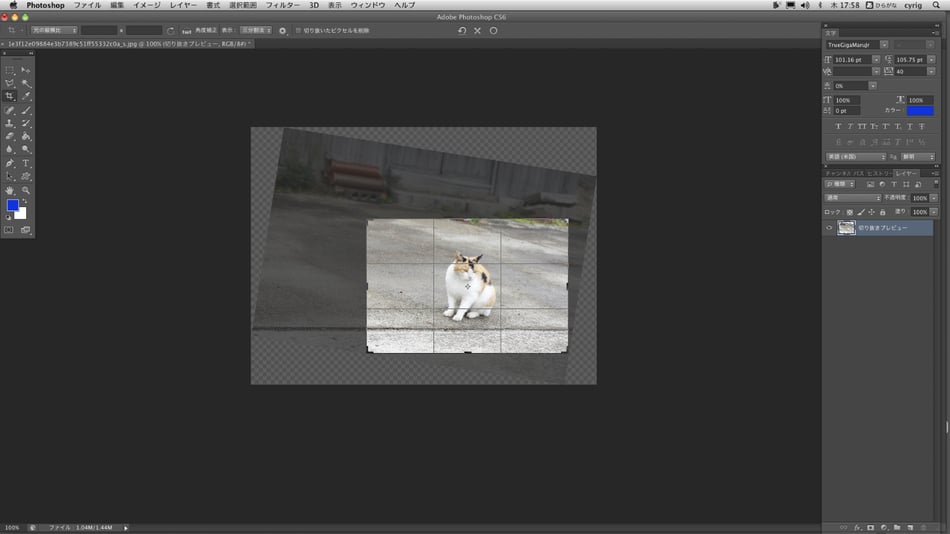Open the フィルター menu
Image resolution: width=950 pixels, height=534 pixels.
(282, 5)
---
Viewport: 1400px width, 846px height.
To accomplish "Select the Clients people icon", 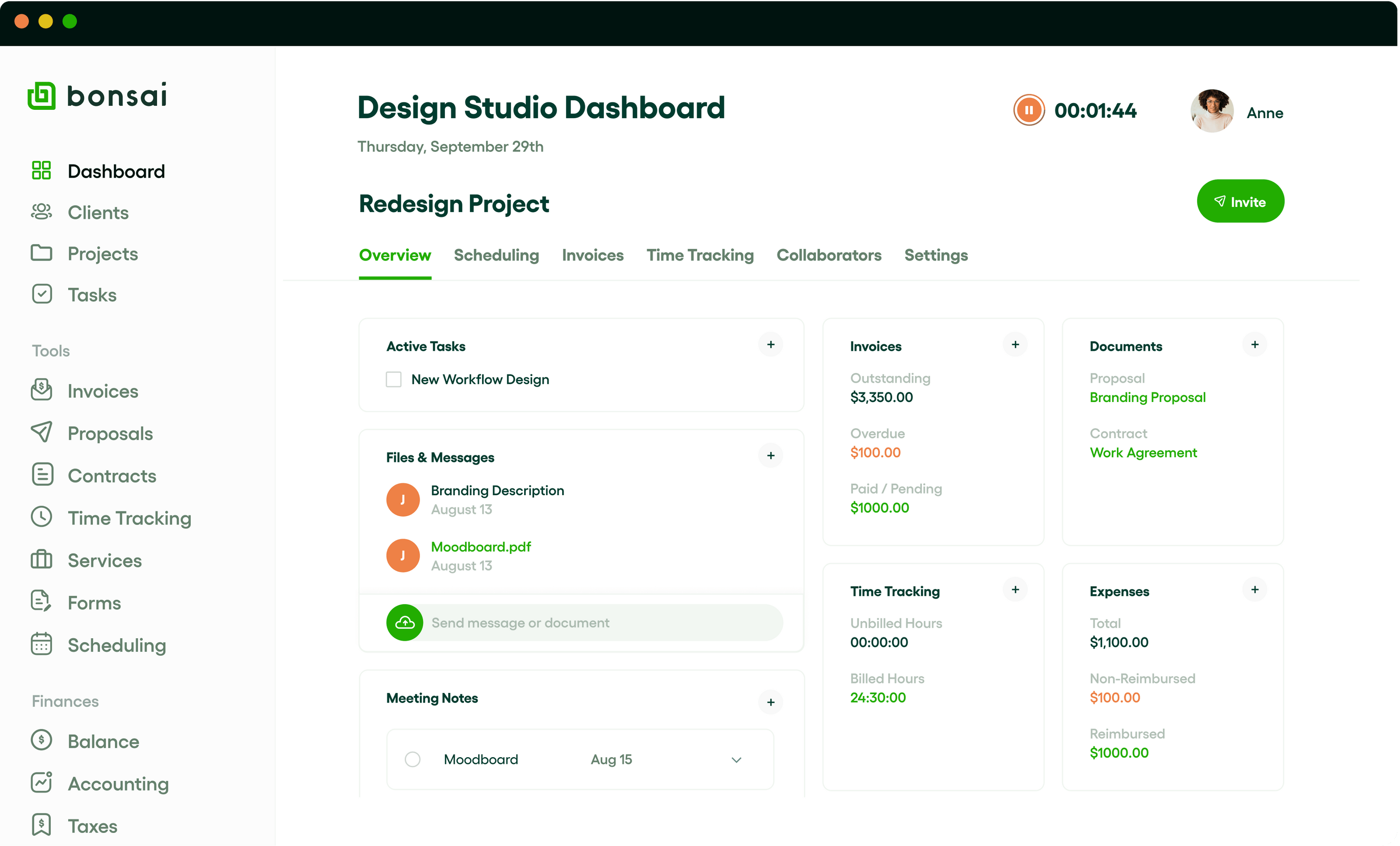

▶ What this task involves: Please reproduce word for word the lines from the one containing "Viewport: 1400px width, 846px height." through the one containing "the Clients people", including both of those lines, and leave out the pictures.

▶ Reply:
Viewport: 1400px width, 846px height.
To accomplish "Select the Clients people icon", 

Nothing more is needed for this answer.